Rather than reporting every individual who tests positive for COVID-19 in a hospital as a COVID-19 hospitalization, going forward the state will separate those who are hospitalized specifically by the virus from those who are hospitalized for a separate reason but test positive, Democratic Gov. Kathy Hochul said Monday.

Under current reporting practices, most hospitals and health care authorities do not distinguish between the two groups in hospitalization data. Some officials and doctors have begun referring to the latter group as “incidental” COVID-19 hospitalizations, meaning that they just happened to test positive for the virus after being admitted for a separate reason.
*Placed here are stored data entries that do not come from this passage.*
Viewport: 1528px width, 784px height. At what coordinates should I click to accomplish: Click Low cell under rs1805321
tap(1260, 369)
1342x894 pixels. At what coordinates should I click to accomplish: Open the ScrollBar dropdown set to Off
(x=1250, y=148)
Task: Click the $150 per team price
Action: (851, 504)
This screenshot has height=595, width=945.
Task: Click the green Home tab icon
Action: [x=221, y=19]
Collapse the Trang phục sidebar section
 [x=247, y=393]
“We talked about the hospitalizations. I have always wondered, we’re looking at the hospitalizations of people testing positive in a hospital,” Hochul said. “Is that person in the hospital because of COVID or did they show up there and are routinely tested and showing positive and they may have been asymptomatic or even just had the sniffles?”

As COVID-19 has become endemic, many experts have shifted focus from total cases as a key metric to hospitalizations and deaths. But hospitalizations may not tell a clear picture either. Like cases, which can vary widely between having no symptoms at all to having a severe case which results in death, hospitalizations can range from a child who breaks their leg and tests positive when they get to the hospital with no symptoms to an elderly person who is on a ventilator in an ICU.

“Someone is in a car accident, they go to the emergency room, they test positive for COVID while they’re there. They’re not there being treated for COVID,” Hochul said. (RELATED: 60% Of Teens Hospitalized With COVID-19 Have ‘Severe’ Obesity, CDC Says)

Hospitalizations have increased during the Omicron wave, as the highly-contagious variant has led to the highest case numbers of the pandemic in the United States. But with the variant proving less severe than prior strains, its unclear how much of that hospitalization surge is in actual severe COVID-19 cases, versus mild or asymptomatic positive incidental tests.

Dr. Anthony Fauci spoke to this problem Dec. 29, telling “The Rachel Maddow Show” that many children currently hospitalized with COVID-19 are not there because of the virus itself. A study from South Africa found that, during its Omicron surge, a majority of COVID-19 hospitalizations were not primarily caused by the virus.